"""
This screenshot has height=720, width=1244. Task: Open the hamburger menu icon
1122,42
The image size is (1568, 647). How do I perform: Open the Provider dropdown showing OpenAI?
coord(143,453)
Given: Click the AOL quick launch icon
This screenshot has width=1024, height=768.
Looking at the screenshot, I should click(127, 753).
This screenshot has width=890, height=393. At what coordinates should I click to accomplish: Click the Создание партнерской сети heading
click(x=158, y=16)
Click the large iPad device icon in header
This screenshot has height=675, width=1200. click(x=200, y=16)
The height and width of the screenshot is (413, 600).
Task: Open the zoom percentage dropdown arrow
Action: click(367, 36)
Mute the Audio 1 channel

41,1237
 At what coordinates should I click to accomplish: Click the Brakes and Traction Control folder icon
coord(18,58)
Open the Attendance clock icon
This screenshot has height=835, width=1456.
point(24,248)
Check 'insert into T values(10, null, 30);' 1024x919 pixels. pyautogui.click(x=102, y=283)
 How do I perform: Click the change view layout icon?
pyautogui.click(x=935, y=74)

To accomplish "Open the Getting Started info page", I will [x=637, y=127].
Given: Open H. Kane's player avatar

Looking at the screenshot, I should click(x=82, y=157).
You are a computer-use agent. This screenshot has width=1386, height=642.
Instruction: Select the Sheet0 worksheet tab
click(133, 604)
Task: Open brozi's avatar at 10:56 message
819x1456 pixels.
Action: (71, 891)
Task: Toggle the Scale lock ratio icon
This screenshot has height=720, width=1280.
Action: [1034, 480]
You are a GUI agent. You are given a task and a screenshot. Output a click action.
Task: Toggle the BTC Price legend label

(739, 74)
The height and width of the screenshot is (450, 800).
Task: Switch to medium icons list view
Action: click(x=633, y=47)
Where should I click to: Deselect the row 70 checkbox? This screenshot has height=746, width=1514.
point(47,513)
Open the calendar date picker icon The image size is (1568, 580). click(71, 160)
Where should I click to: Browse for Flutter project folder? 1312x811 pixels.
"""
**Task to complete**. Each entry should be reproduced in the output exactly.

**The answer**.
This screenshot has height=720, width=1244. Task: Open the hamburger menu icon
1122,42
The image size is (1568, 647). How do I perform: Open the Provider dropdown showing OpenAI?
coord(143,453)
Given: Click the AOL quick launch icon
This screenshot has width=1024, height=768.
Looking at the screenshot, I should click(127, 753).
This screenshot has width=890, height=393. At what coordinates should I click to accomplish: Click the Создание партнерской сети heading
click(x=158, y=16)
Click the large iPad device icon in header
This screenshot has height=675, width=1200. click(x=200, y=16)
The height and width of the screenshot is (413, 600).
Task: Open the zoom percentage dropdown arrow
Action: click(367, 36)
Mute the Audio 1 channel

41,1237
 At what coordinates should I click to accomplish: Click the Brakes and Traction Control folder icon
coord(18,58)
Open the Attendance clock icon
This screenshot has height=835, width=1456.
point(24,248)
Check 'insert into T values(10, null, 30);' 1024x919 pixels. pyautogui.click(x=102, y=283)
 How do I perform: Click the change view layout icon?
pyautogui.click(x=935, y=74)

To accomplish "Open the Getting Started info page", I will [x=637, y=127].
Given: Open H. Kane's player avatar

Looking at the screenshot, I should click(x=82, y=157).
You are a computer-use agent. This screenshot has width=1386, height=642.
Instruction: Select the Sheet0 worksheet tab
click(133, 604)
Task: Open brozi's avatar at 10:56 message
819x1456 pixels.
Action: (71, 891)
Task: Toggle the Scale lock ratio icon
This screenshot has height=720, width=1280.
Action: [1034, 480]
You are a GUI agent. You are given a task and a screenshot. Output a click action.
Task: Toggle the BTC Price legend label

(739, 74)
The height and width of the screenshot is (450, 800).
Task: Switch to medium icons list view
Action: click(x=633, y=47)
Where should I click to: Deselect the row 70 checkbox? This screenshot has height=746, width=1514.
point(47,513)
Open the calendar date picker icon The image size is (1568, 580). click(71, 160)
Where should I click to: Browse for Flutter project folder? 1312x811 pixels.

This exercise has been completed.